• [Requirement]: I'd like every entry returned exactly as it is, with the images left out.

• [Input material]:

::::

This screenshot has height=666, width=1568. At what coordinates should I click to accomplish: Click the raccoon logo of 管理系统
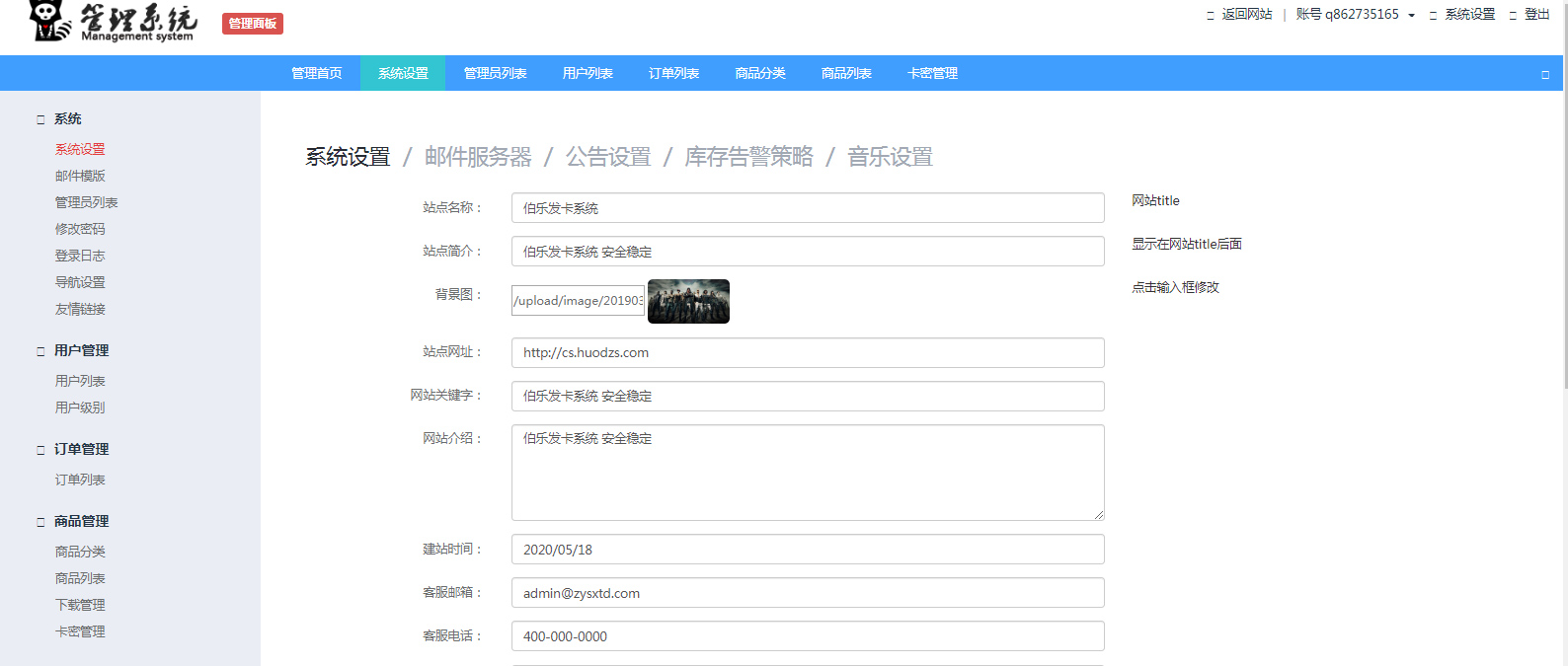click(x=49, y=21)
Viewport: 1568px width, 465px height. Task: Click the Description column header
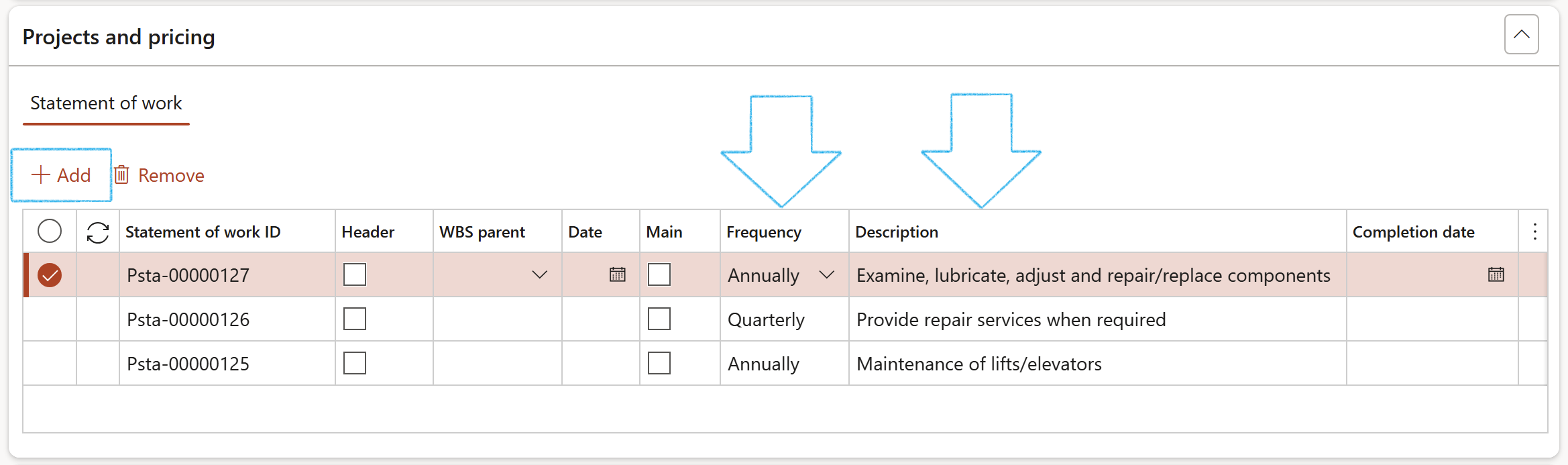tap(896, 232)
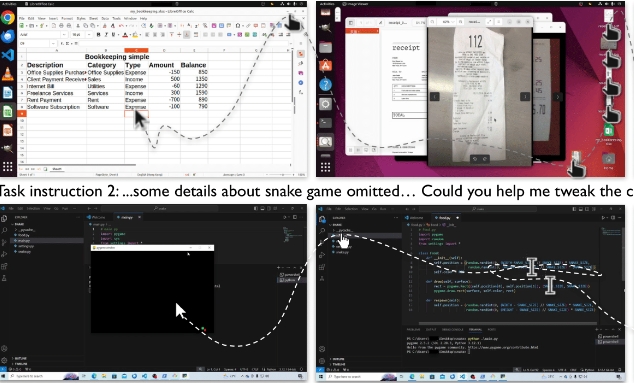
Task: Select the Sheet1 tab in Calc
Action: (x=57, y=169)
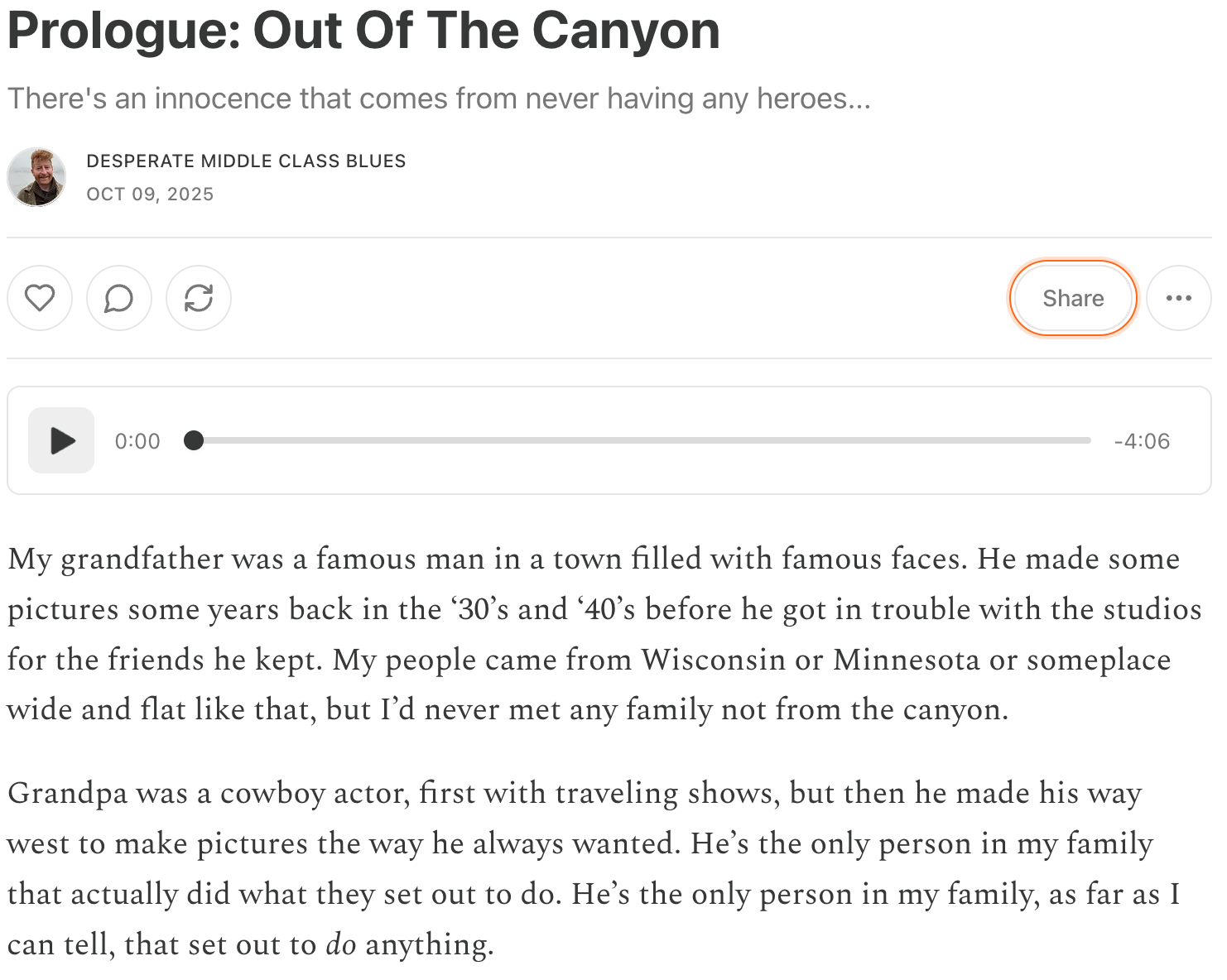Click the paragraph starting with Grandpa was a cowboy
Image resolution: width=1227 pixels, height=980 pixels.
pos(594,868)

::::

• [Solution to this exercise]:
This screenshot has height=666, width=1568. At what coordinates should I click to accomplish: Click the raccoon logo of 管理系统
click(x=49, y=21)
Viewport: 1568px width, 465px height. Task: Click the Description column header
tap(896, 232)
Task: Select the Sheet1 tab in Calc
Action: (x=57, y=169)
Click the paragraph starting with Grandpa was a cowboy
Image resolution: width=1227 pixels, height=980 pixels.
pos(594,868)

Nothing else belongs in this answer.